O código a seguir usa a impressão digital do certificado, que o identifica exclusivamente. Para obter mais informações sobre certificados, consulte Working with Certificates (Trabalhando com certificados).
NetTcpBinding b = new NetTcpBinding();
b.Security.Mode = SecurityMode.Transport;
b.Security.Transport.ClientCredentialType = TcpClientCredentialType.Certificate;
EndpointAddress a = new EndpointAddress("net.tcp://contoso.com/TcpAddress");
ChannelFactory<ICalculator> cf = new ChannelFactory<ICalculator>(b, a);
cf.Credentials.ClientCertificate.SetCertificate(
StoreLocation.LocalMachine,
StoreName.My,
X509FindType.FindByThumbprint,
"0000000000000000000000000000000000000000");
Dim b As NetTcpBinding = New NetTcpBinding()

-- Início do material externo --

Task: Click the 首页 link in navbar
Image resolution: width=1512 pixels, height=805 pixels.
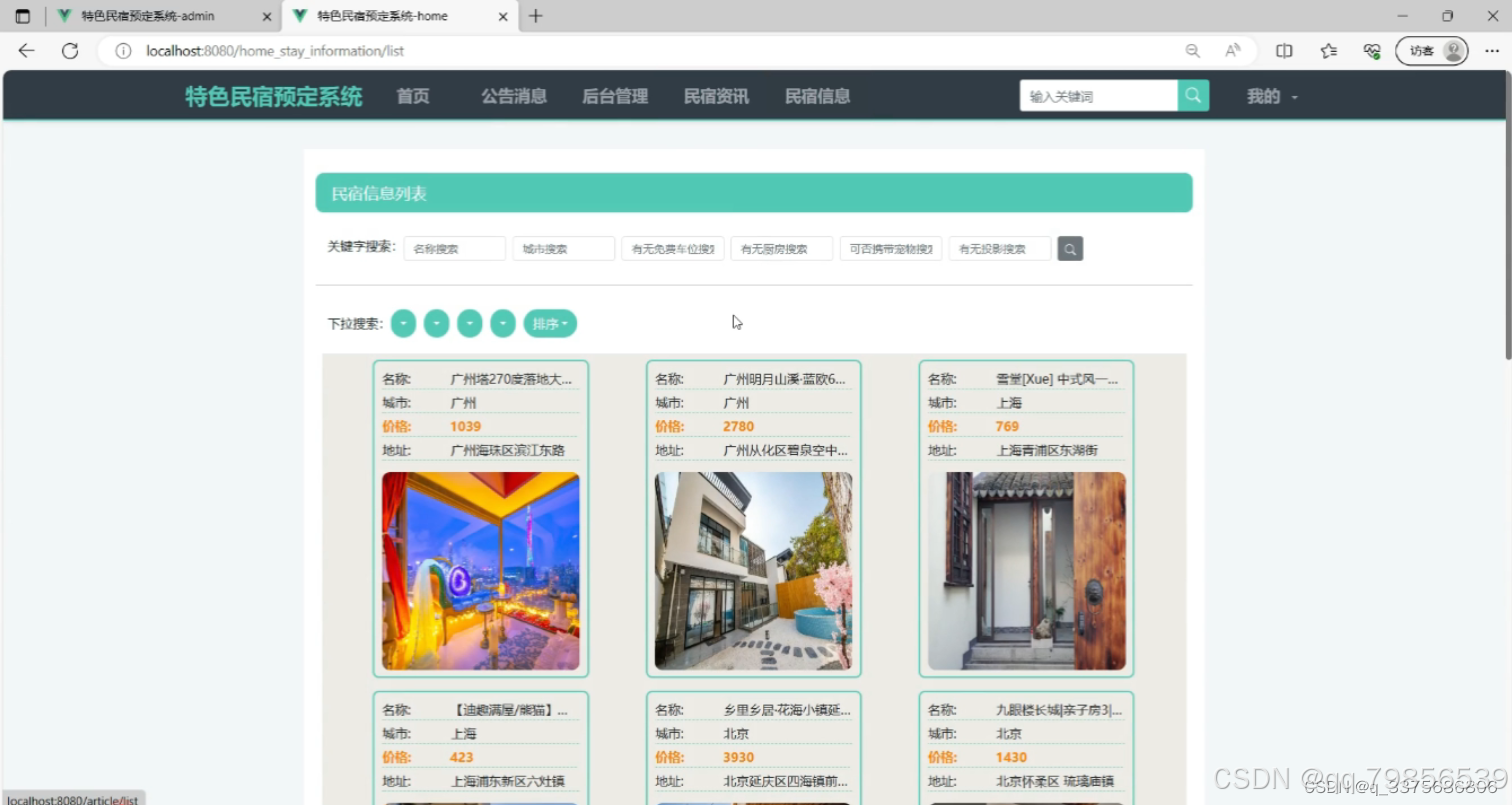Action: 412,96
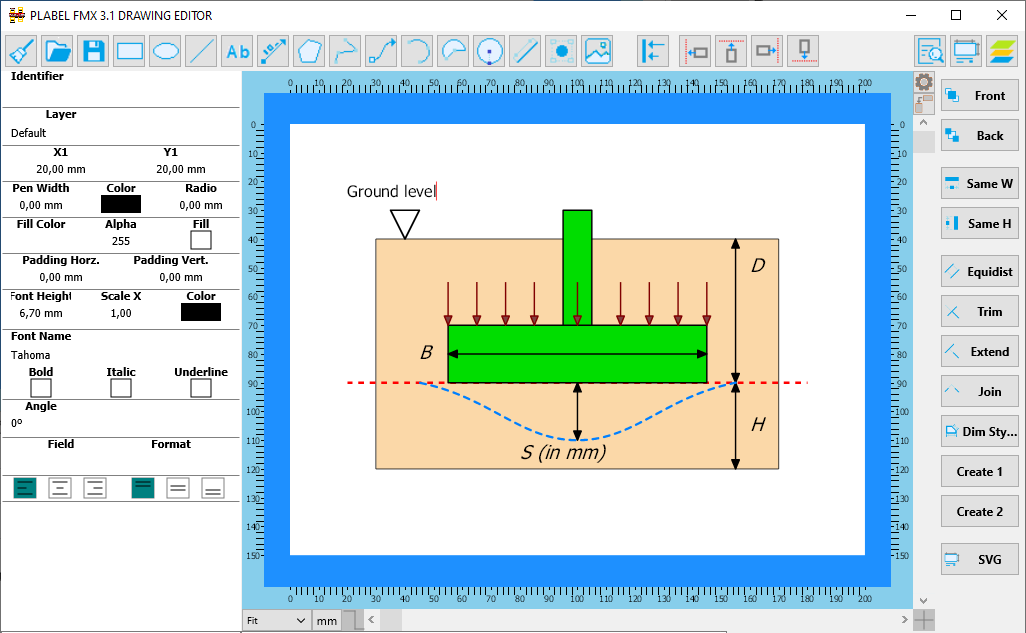Select the Rectangle drawing tool

(x=129, y=50)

b.Security.Mode = SecurityMode.Transport
b.Security.Transport.ClientCredentialType = TcpClientCredentialType.Certificate
Dim a As New EndpointAddress("net.tcp://contoso.com/TcpAddress")

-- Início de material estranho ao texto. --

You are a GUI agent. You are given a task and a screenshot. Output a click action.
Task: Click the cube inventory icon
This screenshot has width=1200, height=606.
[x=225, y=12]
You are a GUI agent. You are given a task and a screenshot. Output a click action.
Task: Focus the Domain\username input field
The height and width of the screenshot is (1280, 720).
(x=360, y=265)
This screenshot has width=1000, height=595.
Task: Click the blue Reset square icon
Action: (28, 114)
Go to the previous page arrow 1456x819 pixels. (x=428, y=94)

Dim cf As ChannelFactory(Of ICalculator) = New ChannelFactory(Of ICalculator)(b, a)
cf.Credentials.ClientCertificate.SetCertificate( _
StoreLocation.LocalMachine, _
StoreName.My, _
X509FindType.FindByThumbprint, _
"0000000000000000000000000000000000000000")

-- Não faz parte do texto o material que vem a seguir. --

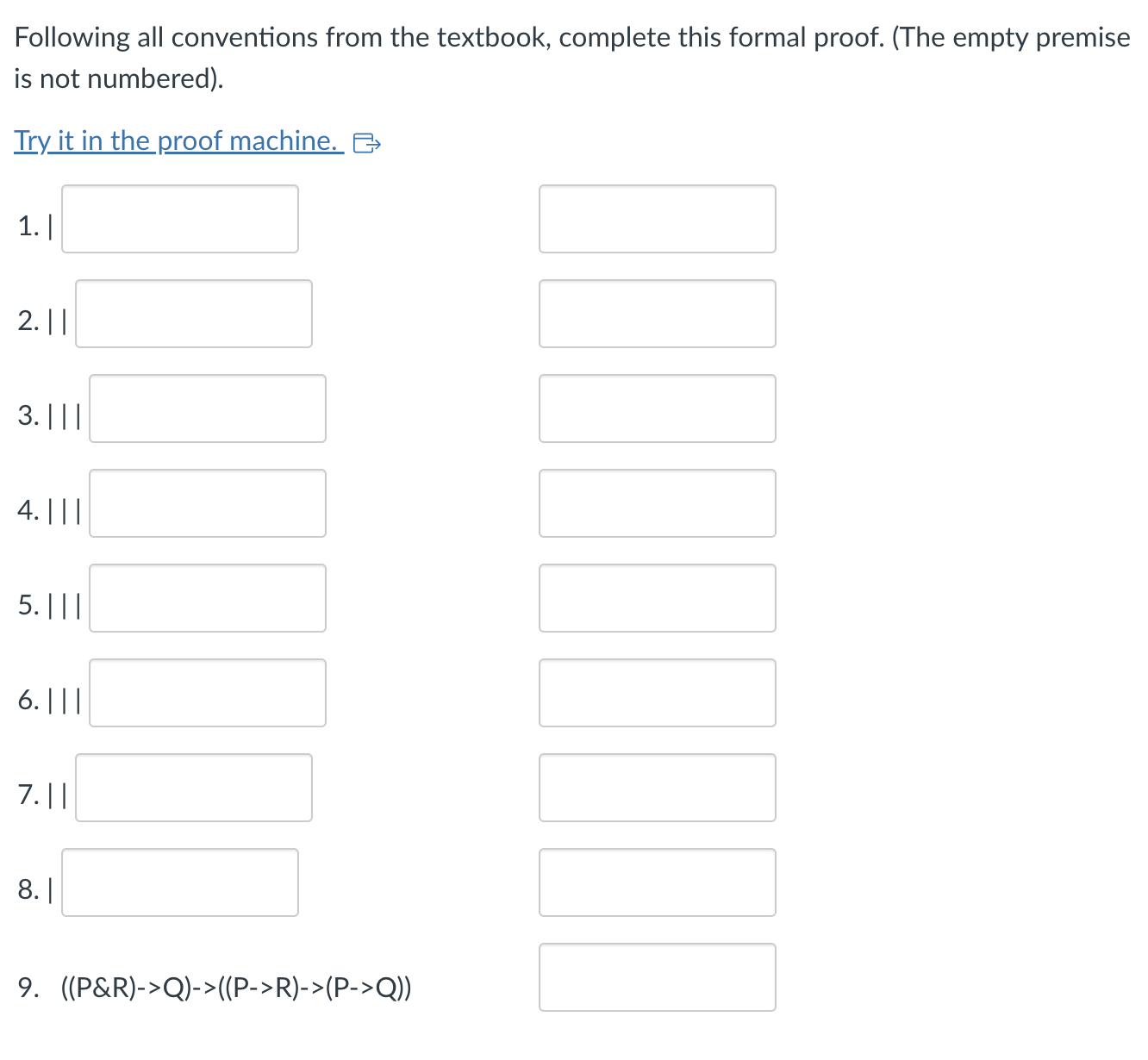The image size is (1148, 1060).
Task: Click the justification field for line 5
Action: tap(657, 598)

Como alternativa, especifique o certificado na configuração do cliente usando um elemento <clientCredentials> na seção de comportamentos.
<behaviors>
<behavior>
<clientCredentials>
<clientCertificate findValue= "101010101010101010101010101010000000000"
storeLocation="LocalMachine" storeName="My"
X509FindType="FindByThumbPrint">
</clientCertificate>
</clientCredentials>
</behavior>
</behaviors>
NetNamedPipeBinding
A classe NetNamedPipeBinding foi projetada para uma comunicação intra-computacional eficiente; ou seja, para processos em execução no mesmo computador, embora canais de pipe nomeados possam ser criados entre dois computadores na mesma rede. Essa associação fornece apenas segurança no nível do transporte. Ao criar aplicativos usando essa associação, os endereços de ponto de extremidade deverão incluir "net.pipe" como o protocolo do endereço do ponto de extremidade.
WSFederationHttpBinding
Ao usar a segurança de transporte, essa associação usa SSL via HTTP, conhecido como HTTPS com um token emitido (TransportWithMessageCredential). Para obter mais informações sobre aplicativos de federação, consulte Federação e tokens emitidos.
NetPeerTcpBinding
A classe NetPeerTcpBinding é um transporte seguro, projetado para uma comunicação eficiente usando o recurso de rede ponto a ponto. Conforme indicado pelo nome da classe e da associação, TCP é o protocolo. Quando o modo de segurança é definido como Transporte, a associação implementa o TLS por TCP. Para obter mais informações sobre o recurso ponto a ponto, consulte Rede ponto a ponto.
MsmqIntegrationBinding e NetMsmqBinding
Para obter uma discussão completa sobre a segurança do transporte com o Enfileiramento de Mensagens (anteriormente chamado de MSMQ), consulte Como proteger mensagens usando a segurança do transporte.